Trade negotiations over knowledge resource issues are marked by diversity and divergence in principles and values in cultural and ethical perspectives, in policy objectives and in trade and property interests, as well as negotiating asymmetries and the impact of technological development. These factors help shape the contested interaction between the regimes that govern custodianship and sovereignty over GR and the regulation of the access to, use of, and sharing of, benefits from GR and associated TK; and the international standards and national laws that govern the grant of patent rights for eligible inventions. The debate has focused on the desirability (from a public policy point of view) and the legitimacy of certain patents that are cited as instances of misappropriation or misuse of GR or TK - patents that are denounced as acts or evidence of biopiracy. The legitimacy of such patents has been challenged on diverse grounds:
1. From the perspective of public policy (taking issue with the legitimacy of patents for inventions based on biological material, or the assertion of private rights in this domain altogether);
2. Lack of conformity with existing patent law principles (suggesting that certain patents lack novelty or inventiveness, or their claims are too broad and insufficiently based on the inventions actually disclosed);
3. Perceived conflict between parallel regulatory goals, since the assertion of private patent rights over such inventions is argued to undercut sovereign rights over the GR used as input for the inventive process;
4. As breaches of laws governing access and use of GR and associated TK;
5. In the absence of applicable laws, as a form of misappropriation of the inherent value of GR and TK contrary to the spirit and objectives of the CBD (conservation of biological diversity, the sustainable use of its components and the fair and equitable sharing of benefits arising from the utilization of GR).

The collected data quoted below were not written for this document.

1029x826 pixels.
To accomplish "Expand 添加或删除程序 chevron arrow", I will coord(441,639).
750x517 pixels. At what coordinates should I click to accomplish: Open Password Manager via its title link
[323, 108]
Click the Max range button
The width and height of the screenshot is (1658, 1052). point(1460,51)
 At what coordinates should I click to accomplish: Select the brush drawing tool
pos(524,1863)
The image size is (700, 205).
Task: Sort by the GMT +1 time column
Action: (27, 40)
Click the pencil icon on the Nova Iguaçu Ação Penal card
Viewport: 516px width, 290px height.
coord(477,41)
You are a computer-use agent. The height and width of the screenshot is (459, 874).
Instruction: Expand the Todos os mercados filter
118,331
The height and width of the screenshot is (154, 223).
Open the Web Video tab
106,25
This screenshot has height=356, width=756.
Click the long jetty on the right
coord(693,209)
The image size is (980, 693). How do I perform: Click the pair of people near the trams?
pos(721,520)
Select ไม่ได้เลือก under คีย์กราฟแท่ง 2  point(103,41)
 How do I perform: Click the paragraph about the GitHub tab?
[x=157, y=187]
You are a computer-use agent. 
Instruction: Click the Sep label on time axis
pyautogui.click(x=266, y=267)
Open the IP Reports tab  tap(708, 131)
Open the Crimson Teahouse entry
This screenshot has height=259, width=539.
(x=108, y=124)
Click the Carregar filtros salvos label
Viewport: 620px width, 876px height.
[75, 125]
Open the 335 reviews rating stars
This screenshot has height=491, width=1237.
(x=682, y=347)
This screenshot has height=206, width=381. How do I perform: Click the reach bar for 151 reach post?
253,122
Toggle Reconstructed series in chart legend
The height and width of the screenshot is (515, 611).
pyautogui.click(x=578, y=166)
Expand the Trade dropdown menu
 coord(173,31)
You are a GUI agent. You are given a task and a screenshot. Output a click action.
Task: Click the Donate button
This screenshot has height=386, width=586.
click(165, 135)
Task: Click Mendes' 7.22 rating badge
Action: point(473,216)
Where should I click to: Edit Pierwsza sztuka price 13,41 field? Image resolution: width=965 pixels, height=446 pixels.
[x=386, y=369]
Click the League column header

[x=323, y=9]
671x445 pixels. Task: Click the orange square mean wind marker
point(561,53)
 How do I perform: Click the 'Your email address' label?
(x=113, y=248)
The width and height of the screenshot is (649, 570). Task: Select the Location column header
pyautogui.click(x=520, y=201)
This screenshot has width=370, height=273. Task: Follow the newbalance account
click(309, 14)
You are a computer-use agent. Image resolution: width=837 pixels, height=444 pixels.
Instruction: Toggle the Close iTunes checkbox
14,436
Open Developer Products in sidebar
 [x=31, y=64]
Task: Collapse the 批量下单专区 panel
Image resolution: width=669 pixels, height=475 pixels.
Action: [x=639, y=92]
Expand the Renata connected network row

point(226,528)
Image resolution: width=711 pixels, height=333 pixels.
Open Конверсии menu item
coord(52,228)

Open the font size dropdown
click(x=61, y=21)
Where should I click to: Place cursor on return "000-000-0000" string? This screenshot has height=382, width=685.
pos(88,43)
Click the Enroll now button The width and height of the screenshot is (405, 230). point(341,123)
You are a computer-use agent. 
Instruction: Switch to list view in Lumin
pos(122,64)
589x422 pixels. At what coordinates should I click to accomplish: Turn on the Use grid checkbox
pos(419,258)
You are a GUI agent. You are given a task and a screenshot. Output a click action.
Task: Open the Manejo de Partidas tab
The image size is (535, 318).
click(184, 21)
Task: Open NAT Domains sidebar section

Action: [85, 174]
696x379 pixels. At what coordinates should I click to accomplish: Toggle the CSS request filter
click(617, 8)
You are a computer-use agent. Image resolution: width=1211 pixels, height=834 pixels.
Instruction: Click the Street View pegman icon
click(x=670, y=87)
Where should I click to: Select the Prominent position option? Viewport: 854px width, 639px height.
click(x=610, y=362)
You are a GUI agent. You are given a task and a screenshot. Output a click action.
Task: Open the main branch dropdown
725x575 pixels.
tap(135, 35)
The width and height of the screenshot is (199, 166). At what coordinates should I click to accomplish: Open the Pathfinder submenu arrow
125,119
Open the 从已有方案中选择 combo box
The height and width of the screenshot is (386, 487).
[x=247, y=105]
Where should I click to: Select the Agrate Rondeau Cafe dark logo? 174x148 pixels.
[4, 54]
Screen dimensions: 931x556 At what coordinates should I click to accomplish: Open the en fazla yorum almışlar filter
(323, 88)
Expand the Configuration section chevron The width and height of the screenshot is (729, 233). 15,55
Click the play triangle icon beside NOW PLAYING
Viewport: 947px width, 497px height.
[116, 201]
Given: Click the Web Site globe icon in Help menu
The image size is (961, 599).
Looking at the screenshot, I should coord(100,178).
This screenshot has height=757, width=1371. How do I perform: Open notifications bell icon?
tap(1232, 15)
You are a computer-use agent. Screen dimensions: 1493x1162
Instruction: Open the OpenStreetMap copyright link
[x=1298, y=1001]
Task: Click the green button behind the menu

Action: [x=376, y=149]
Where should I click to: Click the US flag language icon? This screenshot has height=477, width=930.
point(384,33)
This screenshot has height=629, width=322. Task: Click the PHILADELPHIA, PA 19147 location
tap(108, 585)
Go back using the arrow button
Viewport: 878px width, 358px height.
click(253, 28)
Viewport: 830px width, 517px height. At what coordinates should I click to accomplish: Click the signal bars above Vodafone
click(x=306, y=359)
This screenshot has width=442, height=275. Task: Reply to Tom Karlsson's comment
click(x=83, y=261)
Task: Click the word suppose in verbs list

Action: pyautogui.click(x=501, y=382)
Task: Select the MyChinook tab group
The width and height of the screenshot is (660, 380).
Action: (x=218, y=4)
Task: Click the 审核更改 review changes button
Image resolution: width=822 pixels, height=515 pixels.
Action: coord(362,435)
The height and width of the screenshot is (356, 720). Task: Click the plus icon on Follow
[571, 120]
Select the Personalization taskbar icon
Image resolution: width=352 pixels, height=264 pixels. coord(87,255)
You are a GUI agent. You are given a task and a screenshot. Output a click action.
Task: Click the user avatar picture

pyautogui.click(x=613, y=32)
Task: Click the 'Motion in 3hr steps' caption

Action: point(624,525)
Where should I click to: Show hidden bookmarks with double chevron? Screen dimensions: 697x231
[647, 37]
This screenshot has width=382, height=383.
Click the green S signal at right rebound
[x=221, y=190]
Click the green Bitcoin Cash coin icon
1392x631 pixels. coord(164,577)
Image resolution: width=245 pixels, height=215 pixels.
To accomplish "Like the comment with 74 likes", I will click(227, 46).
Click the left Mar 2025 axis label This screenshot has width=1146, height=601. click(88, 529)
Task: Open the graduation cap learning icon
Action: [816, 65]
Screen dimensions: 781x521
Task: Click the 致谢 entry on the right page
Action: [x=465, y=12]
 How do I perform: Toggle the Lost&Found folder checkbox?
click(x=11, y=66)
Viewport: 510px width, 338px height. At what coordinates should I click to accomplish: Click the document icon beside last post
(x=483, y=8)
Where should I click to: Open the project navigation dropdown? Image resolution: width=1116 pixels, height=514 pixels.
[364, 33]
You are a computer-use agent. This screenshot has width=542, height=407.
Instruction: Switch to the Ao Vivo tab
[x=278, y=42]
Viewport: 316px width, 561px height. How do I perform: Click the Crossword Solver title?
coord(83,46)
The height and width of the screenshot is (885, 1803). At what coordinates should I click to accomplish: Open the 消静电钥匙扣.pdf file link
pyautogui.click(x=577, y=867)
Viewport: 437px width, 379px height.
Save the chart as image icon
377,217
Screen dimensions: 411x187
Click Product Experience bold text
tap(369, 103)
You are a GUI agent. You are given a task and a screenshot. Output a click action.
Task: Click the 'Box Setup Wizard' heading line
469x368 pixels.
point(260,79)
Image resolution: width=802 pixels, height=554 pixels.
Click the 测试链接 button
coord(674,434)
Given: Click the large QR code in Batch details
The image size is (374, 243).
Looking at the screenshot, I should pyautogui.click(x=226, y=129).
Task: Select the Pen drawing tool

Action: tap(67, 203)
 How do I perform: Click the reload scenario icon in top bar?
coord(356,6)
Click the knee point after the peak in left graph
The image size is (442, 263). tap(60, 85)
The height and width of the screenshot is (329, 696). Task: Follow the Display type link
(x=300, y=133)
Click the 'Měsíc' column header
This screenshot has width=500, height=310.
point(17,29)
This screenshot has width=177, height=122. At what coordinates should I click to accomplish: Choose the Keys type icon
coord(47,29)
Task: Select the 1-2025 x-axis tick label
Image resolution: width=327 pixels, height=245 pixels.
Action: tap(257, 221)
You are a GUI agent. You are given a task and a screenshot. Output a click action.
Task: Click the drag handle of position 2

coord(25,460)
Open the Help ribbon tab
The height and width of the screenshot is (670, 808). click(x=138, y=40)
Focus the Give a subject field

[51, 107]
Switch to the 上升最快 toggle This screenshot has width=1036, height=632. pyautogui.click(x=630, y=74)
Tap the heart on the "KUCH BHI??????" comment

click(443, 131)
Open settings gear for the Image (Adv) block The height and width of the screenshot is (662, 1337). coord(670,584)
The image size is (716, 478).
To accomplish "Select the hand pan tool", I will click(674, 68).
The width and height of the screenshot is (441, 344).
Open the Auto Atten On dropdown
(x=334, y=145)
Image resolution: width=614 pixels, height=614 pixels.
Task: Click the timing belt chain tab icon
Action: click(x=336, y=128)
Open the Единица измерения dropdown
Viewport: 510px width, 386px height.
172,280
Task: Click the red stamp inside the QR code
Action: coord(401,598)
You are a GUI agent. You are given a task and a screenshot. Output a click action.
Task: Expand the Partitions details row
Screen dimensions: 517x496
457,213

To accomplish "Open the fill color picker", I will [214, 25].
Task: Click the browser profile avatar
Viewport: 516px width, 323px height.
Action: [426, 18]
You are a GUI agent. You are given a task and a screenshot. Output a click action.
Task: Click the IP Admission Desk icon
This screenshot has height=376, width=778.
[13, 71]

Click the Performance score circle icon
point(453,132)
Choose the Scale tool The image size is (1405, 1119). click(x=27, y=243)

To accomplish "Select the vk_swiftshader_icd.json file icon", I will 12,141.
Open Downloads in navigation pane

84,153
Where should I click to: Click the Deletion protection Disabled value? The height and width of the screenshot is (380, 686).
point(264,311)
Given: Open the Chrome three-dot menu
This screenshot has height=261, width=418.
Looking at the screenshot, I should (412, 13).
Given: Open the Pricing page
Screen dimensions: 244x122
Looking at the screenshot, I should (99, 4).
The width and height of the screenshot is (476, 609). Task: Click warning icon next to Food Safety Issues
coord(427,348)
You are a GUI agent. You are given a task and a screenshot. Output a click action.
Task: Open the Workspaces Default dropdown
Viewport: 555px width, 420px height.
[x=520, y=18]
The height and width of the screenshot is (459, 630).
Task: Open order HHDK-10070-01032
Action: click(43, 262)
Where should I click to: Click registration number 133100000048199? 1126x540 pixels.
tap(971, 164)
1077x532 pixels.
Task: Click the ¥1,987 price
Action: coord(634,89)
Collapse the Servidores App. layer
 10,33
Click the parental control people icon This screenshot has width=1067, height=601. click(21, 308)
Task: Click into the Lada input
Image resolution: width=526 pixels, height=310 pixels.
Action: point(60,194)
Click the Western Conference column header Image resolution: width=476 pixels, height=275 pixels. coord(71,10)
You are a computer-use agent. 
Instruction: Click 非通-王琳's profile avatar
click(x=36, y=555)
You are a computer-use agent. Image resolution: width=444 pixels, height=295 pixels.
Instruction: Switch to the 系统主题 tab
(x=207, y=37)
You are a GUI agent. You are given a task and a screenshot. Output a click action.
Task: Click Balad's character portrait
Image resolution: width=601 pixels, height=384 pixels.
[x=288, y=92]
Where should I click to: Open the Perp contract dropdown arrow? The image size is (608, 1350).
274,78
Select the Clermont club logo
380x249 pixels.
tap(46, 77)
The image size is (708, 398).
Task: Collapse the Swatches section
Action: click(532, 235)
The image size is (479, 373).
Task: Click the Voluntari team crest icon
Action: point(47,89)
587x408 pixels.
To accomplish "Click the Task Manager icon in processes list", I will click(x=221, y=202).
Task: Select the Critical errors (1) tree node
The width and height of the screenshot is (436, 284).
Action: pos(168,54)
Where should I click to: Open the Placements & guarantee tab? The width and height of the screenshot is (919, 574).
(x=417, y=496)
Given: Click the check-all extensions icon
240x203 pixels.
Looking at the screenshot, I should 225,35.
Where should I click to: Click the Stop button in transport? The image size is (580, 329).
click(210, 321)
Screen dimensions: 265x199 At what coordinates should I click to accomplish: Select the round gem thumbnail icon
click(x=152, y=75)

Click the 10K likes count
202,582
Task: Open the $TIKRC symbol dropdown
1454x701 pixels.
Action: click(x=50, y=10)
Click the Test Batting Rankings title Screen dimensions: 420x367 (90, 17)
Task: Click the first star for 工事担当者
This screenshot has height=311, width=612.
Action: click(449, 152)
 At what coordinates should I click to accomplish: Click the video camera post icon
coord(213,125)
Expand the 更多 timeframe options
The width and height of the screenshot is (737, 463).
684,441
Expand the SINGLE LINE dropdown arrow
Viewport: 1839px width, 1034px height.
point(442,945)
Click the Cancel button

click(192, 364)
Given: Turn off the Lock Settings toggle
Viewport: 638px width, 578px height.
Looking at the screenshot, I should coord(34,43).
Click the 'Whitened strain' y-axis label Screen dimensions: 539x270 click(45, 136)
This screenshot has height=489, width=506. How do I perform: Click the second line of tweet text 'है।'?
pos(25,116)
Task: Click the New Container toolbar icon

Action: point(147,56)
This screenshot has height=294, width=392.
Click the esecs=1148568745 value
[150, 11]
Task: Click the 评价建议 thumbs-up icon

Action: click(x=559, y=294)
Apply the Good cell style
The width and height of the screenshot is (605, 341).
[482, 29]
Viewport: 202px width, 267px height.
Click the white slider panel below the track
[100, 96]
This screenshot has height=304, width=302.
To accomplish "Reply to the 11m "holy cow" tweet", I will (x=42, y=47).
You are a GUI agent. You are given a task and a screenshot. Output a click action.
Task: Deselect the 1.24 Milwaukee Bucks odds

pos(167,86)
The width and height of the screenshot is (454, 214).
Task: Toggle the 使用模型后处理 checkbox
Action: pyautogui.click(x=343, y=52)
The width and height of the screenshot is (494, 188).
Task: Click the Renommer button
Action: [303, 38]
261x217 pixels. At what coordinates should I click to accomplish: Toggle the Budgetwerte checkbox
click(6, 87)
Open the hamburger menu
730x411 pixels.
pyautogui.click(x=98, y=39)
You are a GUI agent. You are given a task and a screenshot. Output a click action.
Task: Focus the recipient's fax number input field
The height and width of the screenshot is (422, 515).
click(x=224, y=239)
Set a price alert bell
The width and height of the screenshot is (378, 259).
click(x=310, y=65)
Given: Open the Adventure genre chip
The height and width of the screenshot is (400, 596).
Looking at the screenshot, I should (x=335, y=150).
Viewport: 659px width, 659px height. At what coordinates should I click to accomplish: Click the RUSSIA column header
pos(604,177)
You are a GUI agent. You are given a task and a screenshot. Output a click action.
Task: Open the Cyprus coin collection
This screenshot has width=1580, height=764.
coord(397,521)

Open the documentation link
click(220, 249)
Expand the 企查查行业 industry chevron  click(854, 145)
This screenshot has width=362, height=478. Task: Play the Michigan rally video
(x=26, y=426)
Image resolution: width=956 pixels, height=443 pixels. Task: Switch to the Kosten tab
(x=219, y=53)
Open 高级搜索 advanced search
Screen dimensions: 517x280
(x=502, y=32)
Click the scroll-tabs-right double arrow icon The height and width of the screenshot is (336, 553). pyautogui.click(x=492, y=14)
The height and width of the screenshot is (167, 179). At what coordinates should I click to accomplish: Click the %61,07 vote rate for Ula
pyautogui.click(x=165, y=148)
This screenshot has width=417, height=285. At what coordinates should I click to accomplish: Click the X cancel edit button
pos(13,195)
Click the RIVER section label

The underlying concern is that GR and associated TK are accessed illegally or, when formal legal constraints are absent, inappropriately or unethically, and then exploited without sharing the benefits equitably with the country or community of origin. To assert IPRs on innovations derived from access to GR has been construed: (i) as an act of direct misappropriation in itself (particularly when it is argued that IPRs cover the GR or TK in the form it was accessed); (ii) as realizing, but inequitably misappropriating, the inherent value of the resource; or (iii) as a symptom or symbol of a more general act of misappropriation or misuse. Charges of 'biopiracy' can raise overlapping concepts of illicit access, unauthorized use, breach of any conditions agreed or prescribed at the point of access, failure to share benefits equitably, filing for patent protection without the agreement of the source country or source community, and a general requirement to conduct research and commercial activities ethically and equitably.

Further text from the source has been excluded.